*Task instructions*.
The word "Uncheck" marks the lines to copy; find all of them in the entries below.

*Extracted data*.
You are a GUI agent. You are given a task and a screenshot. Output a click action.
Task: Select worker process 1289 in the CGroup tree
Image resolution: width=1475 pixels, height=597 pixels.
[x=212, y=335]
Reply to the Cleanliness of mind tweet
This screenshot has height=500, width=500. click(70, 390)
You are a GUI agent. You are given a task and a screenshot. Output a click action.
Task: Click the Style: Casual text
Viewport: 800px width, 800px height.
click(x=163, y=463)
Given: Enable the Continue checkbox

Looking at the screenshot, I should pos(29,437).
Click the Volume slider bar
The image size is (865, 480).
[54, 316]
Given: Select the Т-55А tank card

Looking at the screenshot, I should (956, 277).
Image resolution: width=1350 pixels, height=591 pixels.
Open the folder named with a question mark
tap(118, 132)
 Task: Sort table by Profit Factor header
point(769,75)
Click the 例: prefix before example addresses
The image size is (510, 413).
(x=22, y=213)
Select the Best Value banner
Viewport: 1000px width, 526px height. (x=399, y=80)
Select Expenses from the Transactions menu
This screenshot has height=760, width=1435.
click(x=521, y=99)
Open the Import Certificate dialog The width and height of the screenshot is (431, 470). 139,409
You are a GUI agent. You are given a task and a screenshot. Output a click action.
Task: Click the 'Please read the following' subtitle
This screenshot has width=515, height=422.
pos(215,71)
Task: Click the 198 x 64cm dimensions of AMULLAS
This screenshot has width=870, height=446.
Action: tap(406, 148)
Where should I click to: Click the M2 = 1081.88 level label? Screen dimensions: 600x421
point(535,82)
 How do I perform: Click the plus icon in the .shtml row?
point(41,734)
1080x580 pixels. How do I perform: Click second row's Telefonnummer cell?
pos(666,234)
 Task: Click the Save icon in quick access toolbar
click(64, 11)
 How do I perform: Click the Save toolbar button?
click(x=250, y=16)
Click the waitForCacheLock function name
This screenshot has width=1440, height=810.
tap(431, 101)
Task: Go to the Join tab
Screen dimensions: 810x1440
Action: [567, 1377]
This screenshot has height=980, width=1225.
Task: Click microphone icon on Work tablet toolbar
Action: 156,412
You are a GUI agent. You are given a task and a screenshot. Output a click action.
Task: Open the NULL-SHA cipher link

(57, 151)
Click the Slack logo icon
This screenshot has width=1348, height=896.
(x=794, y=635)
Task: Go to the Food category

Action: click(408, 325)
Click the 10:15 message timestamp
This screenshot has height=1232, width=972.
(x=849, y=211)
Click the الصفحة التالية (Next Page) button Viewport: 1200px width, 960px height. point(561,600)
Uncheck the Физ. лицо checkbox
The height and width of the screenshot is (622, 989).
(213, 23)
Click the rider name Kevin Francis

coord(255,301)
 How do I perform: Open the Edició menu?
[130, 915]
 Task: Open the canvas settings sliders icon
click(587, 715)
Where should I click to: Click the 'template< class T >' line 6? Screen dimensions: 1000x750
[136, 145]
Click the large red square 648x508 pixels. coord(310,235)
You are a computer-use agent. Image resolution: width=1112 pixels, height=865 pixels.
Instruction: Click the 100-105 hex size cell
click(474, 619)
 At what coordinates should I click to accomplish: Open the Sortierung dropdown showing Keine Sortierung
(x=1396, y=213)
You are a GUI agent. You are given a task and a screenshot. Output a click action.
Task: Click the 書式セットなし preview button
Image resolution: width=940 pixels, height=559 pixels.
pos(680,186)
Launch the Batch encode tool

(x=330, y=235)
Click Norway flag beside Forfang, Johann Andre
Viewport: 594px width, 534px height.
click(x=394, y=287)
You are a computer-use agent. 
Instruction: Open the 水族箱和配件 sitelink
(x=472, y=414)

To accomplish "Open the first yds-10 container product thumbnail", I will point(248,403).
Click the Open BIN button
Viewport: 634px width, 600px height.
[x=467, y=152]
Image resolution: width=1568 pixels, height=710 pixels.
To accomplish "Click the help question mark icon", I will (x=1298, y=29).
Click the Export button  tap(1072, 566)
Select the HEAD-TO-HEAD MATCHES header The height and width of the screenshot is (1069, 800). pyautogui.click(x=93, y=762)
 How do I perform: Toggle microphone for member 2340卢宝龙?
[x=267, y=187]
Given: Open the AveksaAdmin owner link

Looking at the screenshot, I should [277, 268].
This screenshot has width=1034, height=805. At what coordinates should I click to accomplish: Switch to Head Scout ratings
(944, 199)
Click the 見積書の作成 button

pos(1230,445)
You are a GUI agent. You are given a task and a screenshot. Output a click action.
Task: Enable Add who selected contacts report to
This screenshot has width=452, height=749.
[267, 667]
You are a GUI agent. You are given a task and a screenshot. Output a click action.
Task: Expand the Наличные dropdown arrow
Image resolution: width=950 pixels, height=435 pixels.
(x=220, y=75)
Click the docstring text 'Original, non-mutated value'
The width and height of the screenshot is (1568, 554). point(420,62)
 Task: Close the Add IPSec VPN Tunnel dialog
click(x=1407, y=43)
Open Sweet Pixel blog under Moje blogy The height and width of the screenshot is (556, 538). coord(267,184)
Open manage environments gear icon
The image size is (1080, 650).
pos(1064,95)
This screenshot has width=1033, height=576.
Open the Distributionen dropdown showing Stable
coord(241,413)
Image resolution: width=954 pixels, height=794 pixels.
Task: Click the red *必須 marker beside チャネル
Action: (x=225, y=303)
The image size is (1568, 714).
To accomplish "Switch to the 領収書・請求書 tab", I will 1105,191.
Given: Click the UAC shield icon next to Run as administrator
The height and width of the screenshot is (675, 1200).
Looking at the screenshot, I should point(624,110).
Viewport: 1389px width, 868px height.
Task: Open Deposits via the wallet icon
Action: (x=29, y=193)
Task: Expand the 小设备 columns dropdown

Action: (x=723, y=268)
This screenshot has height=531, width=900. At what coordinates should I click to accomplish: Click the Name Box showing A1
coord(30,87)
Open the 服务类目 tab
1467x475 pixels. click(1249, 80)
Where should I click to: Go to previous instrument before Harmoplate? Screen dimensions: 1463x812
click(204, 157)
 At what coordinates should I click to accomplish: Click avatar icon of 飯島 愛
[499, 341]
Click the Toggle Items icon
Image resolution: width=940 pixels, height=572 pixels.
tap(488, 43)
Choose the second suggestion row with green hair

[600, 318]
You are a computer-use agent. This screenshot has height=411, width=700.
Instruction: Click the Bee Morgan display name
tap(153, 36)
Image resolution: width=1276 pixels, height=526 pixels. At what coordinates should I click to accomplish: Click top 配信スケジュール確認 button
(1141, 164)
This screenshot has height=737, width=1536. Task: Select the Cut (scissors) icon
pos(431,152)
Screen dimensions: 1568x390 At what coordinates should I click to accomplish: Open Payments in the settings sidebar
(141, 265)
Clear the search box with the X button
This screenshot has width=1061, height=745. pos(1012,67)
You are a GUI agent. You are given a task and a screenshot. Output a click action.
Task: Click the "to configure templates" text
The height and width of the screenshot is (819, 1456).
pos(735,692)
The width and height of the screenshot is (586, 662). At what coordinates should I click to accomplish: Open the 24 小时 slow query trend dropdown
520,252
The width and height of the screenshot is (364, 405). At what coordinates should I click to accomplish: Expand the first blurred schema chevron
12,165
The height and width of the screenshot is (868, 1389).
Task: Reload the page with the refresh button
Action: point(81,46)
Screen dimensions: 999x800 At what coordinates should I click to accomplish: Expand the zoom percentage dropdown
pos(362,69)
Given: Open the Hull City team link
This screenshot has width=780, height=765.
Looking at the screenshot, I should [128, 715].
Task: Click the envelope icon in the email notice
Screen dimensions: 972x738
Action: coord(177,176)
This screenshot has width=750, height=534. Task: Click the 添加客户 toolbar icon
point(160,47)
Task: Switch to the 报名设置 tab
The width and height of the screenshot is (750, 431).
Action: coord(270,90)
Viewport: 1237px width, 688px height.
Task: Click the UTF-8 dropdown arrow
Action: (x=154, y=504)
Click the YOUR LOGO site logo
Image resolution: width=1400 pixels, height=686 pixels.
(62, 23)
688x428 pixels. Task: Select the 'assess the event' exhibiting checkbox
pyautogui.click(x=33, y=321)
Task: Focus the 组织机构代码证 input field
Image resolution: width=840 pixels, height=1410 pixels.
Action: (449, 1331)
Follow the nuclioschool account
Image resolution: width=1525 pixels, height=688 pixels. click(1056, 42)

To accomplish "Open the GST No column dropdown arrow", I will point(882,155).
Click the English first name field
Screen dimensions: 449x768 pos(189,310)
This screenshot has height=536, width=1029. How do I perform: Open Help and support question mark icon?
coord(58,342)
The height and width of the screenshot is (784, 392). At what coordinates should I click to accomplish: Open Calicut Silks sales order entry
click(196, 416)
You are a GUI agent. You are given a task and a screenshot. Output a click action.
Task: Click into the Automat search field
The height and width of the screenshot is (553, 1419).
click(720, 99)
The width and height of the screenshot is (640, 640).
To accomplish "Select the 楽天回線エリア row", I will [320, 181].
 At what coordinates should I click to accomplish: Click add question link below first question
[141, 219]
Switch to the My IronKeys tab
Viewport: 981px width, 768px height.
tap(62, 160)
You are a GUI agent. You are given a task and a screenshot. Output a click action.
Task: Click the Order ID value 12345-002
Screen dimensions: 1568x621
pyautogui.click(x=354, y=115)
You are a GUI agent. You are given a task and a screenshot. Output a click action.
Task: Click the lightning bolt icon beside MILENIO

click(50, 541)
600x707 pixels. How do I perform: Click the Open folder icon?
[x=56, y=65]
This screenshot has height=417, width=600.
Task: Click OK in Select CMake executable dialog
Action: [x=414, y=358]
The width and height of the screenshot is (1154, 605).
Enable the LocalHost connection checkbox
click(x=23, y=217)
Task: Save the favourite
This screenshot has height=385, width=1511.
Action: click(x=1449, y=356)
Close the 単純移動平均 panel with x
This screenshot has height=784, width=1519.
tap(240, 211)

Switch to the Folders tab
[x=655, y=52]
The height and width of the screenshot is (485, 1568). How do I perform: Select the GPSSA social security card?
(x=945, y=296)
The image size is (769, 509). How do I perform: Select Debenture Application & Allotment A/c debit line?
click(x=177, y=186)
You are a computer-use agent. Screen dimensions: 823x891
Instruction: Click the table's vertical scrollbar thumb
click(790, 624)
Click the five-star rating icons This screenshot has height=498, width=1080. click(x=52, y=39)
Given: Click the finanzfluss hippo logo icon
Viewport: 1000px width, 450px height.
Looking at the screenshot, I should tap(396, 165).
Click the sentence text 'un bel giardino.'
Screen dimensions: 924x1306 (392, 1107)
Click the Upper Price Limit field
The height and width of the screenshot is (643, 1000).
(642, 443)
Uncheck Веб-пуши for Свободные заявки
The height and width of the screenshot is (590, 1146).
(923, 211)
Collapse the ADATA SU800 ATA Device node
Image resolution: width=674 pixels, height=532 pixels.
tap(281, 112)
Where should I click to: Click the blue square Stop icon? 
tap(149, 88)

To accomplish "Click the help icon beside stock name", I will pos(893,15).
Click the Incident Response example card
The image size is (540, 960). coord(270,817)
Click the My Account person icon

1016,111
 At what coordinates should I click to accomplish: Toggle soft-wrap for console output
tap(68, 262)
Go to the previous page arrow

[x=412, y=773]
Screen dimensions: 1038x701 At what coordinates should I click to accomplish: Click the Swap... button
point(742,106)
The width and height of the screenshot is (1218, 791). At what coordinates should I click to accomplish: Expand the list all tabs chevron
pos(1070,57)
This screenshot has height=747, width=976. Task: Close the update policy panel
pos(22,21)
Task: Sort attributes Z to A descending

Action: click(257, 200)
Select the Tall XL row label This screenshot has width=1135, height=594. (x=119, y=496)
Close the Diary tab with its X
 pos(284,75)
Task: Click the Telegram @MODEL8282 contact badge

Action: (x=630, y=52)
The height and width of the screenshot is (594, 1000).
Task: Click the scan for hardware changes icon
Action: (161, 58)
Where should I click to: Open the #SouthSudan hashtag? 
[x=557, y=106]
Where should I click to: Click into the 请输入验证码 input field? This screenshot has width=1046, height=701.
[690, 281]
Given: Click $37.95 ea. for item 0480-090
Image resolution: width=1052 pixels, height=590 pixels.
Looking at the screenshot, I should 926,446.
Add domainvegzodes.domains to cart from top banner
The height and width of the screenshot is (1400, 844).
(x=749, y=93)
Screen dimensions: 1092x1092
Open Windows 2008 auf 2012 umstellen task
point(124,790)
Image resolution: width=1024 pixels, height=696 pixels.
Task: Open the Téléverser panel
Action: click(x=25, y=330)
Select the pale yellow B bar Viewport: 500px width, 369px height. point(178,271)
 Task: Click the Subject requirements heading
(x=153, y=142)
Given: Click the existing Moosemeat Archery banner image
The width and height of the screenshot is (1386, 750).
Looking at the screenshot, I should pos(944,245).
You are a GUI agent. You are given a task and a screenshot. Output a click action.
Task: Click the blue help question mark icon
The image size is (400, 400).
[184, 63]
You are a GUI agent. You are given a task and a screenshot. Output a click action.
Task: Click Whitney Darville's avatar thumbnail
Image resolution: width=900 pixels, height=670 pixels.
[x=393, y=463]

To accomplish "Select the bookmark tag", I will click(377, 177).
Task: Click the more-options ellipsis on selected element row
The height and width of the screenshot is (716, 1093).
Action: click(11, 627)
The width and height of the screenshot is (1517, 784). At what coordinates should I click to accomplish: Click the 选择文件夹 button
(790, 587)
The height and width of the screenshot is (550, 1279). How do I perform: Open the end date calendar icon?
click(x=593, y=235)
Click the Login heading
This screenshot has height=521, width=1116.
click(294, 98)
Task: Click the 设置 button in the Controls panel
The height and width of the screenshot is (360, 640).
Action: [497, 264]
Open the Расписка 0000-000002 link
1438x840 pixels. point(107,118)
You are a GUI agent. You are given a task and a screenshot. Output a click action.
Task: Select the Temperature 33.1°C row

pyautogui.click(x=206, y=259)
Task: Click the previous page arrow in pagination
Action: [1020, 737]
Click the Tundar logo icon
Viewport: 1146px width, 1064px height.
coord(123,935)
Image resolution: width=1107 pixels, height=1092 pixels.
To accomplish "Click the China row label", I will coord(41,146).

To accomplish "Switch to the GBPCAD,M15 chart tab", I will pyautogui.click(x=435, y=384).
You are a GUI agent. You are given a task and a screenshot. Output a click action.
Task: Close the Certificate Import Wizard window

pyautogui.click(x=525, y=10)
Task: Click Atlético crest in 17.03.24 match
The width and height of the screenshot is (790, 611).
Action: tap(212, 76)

*Written answer*.
Uncheck the Физ. лицо checkbox
Uncheck Веб-пуши for Свободные заявки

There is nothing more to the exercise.